IP-to-AS Traffic Analyzer in Python
This project developed in Python 2.7 offers a tool to classify IPv4 and IPv6 packet according to their source and destination ASN (Autonomous System Number).
The internet is composed by interconnected networks known as Autonomous Systems (AS), each identified by an AS Number (ASN), see  for some statistics. To help provision network capacity Network Engineers need to understand the traffic patterns, in pacrticular the main sources and destinations of the ISP (Internet Service Provider) traffic. This exercise should be perfomed regularly to keep the network optimized. The basic idea is that an ISP can reduce operating costs by connecting directly to the most relevant networks (AS) to his customers. This direct connection increases the Quality of Service (QoS) perceived by the ISP customers and allows it to differentiate itself in the market by offering low "latency" (time to transport packets from source netwotk to destination network).
This project covers a small portion but crucial part of what is usually known as "IP Flow Analysis" that is concerned with the type of traffic carried (whether it is TCP, ICMP or other protocols).
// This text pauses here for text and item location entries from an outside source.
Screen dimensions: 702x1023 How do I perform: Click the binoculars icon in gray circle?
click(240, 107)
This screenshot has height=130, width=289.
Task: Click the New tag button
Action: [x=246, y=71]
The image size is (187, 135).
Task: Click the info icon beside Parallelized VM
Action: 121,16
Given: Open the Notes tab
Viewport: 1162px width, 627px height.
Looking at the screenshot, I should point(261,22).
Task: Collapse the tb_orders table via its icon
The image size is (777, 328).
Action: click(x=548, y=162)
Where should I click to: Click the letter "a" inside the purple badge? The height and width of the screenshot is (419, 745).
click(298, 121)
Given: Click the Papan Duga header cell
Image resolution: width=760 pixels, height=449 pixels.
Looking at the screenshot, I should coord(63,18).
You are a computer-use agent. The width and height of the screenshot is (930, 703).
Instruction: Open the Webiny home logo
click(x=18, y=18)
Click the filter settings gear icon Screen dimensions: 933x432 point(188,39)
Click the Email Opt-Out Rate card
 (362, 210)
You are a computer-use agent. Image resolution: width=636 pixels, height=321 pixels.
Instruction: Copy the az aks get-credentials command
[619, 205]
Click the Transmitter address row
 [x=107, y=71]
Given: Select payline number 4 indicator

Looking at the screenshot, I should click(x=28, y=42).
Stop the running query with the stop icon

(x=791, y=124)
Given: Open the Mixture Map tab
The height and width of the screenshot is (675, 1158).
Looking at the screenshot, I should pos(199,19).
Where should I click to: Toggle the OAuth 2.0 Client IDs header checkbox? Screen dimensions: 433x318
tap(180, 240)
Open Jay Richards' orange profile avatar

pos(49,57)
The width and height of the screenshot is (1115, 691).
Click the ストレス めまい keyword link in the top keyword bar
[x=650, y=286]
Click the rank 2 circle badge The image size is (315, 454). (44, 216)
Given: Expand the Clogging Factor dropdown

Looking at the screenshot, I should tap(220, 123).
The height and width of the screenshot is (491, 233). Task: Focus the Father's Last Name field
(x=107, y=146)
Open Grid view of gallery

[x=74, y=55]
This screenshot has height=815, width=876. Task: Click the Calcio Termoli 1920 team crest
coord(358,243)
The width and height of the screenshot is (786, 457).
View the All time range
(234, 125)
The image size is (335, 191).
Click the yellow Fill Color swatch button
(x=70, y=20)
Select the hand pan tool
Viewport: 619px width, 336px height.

There are some packages, like Cisco NetFlow and the open source FlowScan, that do IP traffic flow accounting. You may want to check  and . Our approach is to focus on the IP to ASN mapping and make it easy to customize the analysis from the ISP perspective.
This project is divided in two parts: information analysis and reporting in an intuitive way. A third part could be the data gathering process that should occur at a border router to be valid. This can be tricky since these devices handle huge traffic at the most relevant moments for our analysis. For now we assume traffic data was already collected with a sniffer (eg. TCPDUMP ). A variety of tools can be found at CAIDA .
To analyze data, we only need 4 pieces of information:
- Date and Time of data collection,
- Source IP Address,
- Destination IP Address and
- Total Data Length.
In the example data we take the perspective of an ISP (internet service provider) located in Brazil to classify the networks as either domestic or international. The domestic networks are detailed to a domestic ASN. We can be sure to have complete coverage since our data comes froms the Region Information Registry, LACNIC.
A CIDR (Classless Inter-Domain Routing) is a network as represented by / as in 188.8.131.52/24 for IPv4, and 2001:db8::/32 for IPv6 (see ). We know all the CIDRs allocated for the country (BR for Brazil) even if we don't know to which ASN they relate.
CIDR.csv This is the list of the relevant networks. This is the key database of our project and relates CIDRs to the corresponding ASN (see ). This file should be regularly updated to reflect the most relevant networks from the ISP perspective. It also includes a list of reserved IP addresses  that should not be leaking out of the ISP's routers. All the CIDRs allocated for BRazil (as reported in delegated-lacnic-latest.txt) that are not in the CIDR.csv file are marked as DOMESTIC.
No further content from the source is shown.